Even so, Ms. Rose’s events have generated intense coverage, celebrity endorsements and even a counterprotest from the far-right commentator Milo Yiannopoulos. Her participation has also been met with some skepticism by observers who fear the SlutWalk movement is being co-opted by celebrities for commercial gain.

Ms. Mendes, who met Ms. Rose briefly, is wary of the “corporatization” of her SlutWalk, which has historically relied on extensive sponsorship. But ultimately, she said, the events “do more good than harm,” thanks in large part to their prominence and inclusivity.

Ms. Rose said feminists have criticized her over the years, including questioning her feminist credentials. In response, she said, she can speak only to her own experiences.

“I go to battle with people,” she said. “I hate to see an injustice when it comes to women, or the L.G.B.T.Q. community or sexual assault or rape victims.”

Photo Illustration by Elizabeth Renstrom for The New York Times; Star Max/GC Images, via Getty Images

While her trademark look has remained mostly the same, one element has changed: She has had the name and the nickname of her two children — Slash, 9, and Bash (Sebastian), 2 — tattooed on her forehead. Her children are her world, she said, and she is trying to keep them grounded despite the wealth that surrounds them. “When you grow up poor, you value money in a different way,” she said. She added, “Even through all the turmoil, I’ve never changed who I am.”

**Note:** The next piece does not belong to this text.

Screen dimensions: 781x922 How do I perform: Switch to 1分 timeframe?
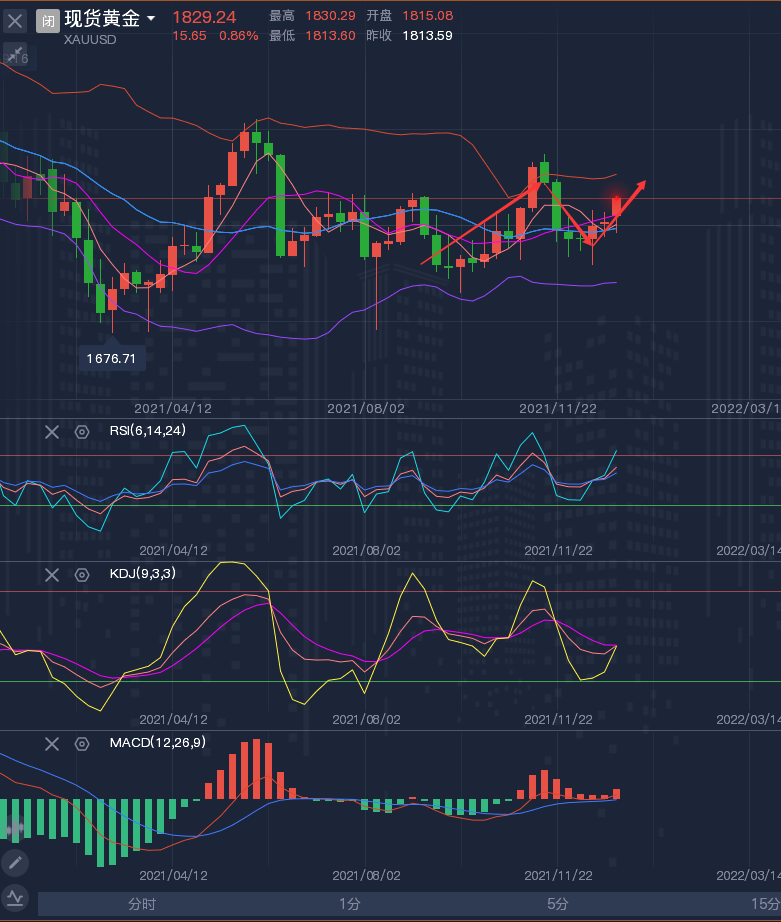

After our conversation, Ms. Rose headed off to an event for a friend, the rapper Tyga, and his new sneaker collaboration. She was driving a blue convertible Rolls-Royce with the top down. A TMZ tour bus pulled up alongside her car and the tour guide lobbed a few questions at her from inside the bus as passengers gawped and shouted her name. From the driver’s seat, Ms. Rose answered gamely until the bus pulled away.

She seemed to enjoy the moment. In a small way, she’d been both seen and heard.